Microsoft researchers have achieved a new state-of-the-art performance on a key AI benchmark by developing an advanced prompting technique to better steer OpenAI's powerful GPT-4 language model.
The researchers focused on the well-established MMLU benchmark, which tests AI systems across 57 diverse areas of knowledge from math to medicine. By modifying an approach called Medprompt, originally designed for medical questions, the team attained the highest MMLU score ever recorded - 90.10%.
Medprompt combines three distinct prompting strategies:
- Dynamic few-shot selection
- Self-generated chain of thought
- Choice-shuffle ensembling
Firstly, the dynamic few-shot selection leverages the power of few-shot learning to adapt quickly to specific domains. This method innovatively selects different few-shot examples for varied task inputs, enhancing relevance and representation.
The second strategy involves self-generated Chain of Thought (CoT). This approach prompts the model to generate intermediate reasoning steps, improving its ability to tackle complex reasoning tasks. Unlike traditional methods relying on human-crafted examples, Medprompt automates this process, reducing the risk of erroneous reasoning paths.
Finally, the Majority Vote Ensembling strategy amplifies the predictive performance by combining outputs from various algorithms. This includes a unique trick called choice-shuffling for multiple-choice questions, enhancing the robustness of the model's responses.

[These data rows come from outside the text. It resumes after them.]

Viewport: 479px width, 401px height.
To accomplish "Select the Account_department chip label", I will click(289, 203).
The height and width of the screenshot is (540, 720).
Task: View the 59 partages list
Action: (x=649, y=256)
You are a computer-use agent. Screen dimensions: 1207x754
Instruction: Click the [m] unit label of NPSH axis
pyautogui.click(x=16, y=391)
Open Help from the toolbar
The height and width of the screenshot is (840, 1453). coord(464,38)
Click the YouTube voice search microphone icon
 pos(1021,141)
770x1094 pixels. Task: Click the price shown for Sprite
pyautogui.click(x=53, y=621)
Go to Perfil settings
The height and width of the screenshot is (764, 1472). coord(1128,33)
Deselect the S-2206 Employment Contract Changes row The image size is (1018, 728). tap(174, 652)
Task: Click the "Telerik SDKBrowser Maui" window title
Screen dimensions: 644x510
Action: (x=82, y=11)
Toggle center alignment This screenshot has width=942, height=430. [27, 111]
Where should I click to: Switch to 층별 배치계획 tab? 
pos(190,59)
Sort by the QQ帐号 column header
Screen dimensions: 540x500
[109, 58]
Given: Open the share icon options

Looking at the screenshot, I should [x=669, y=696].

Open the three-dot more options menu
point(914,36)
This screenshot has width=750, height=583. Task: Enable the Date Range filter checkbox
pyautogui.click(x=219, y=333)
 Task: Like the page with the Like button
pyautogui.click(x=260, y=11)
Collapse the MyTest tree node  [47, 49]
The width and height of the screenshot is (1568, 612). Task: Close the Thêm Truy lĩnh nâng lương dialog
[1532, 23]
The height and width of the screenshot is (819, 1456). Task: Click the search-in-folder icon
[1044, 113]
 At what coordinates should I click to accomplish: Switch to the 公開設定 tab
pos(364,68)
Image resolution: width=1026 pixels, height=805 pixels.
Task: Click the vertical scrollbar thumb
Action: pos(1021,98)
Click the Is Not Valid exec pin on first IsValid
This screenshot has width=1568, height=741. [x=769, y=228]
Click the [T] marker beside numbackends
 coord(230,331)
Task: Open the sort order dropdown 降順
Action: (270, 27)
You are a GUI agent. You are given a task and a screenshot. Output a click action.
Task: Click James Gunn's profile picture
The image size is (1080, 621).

While initially specialized for the medical domain, Microsoft found Medprompt’s careful prompting methodology transferred well to the wide range of disciplines. This can be seen when it is applied to the comprehensive MMLU (Measuring Massive Multitask Language Understanding) benchmark. The original application of Medprompt on GPT-4 achieved an impressive 89.1% score on MMLU. However, refining the method by increasing the number of ensembled calls and integrating a simpler prompting method alongside the original strategy led to the development of Medprompt+.
Medprompt+ achieved a landmark performance, scoring a record 90.10% on MMLU. This was made possible by integrating outputs from both the base Medprompt strategy and simpler prompts, guided by a control strategy that utilizes inferred confidences of candidate answers. Notably, this approach leverages GPT-4's ability to access confidence scores (logprobs), a feature soon to be publicly available.
Microsoft also open-sourced promptbase, an evolving collection of resources, best practices, and example scripts for eliciting the best performance from foundation models like GPT-4
. The goal is to lower barriers for researchers and developers aiming to tap into models’ potential through optimized prompting.
Microsoft's success with GPT-4 and Medprompt gains additional significance, particularly when juxtaposed against Google's latest AI system, Gemini Ultra. Google's announcement of Gemini Ultra (which won't actually be available until some time next year) was accompanied by a highly publicized but misleading demo video that has become a point of contention in the AI community. The video, initially acclaimed for its portrayal of real-time AI interactions, was later admitted by Google to be a compilation of staged responses using still images and text prompts, rather than the dynamic, live interaction it depicted.
Now, Microsoft's prompting innovations have expanded GPT-4’s competencies beyond what Gemini Ultra is expected to achieve when launched next year. On all the popular benchmarks, prompted GPT-4 now outscores the results anticipated from Gemini Ultra.
With GPT-4 already displaying intelligence akin to subject matter experts when sufficiently guided, this milestone demonstrates both the models’s extraordinary natural language capabilities as well as the promising opportunity to extend its abilities further through more sophisticated prompting. Microsoft’s latest advances highlight that as AI models progress, better prompting strategies will likely be key to steering these powerful tools toward reliable, ethical and beneficial outcomes.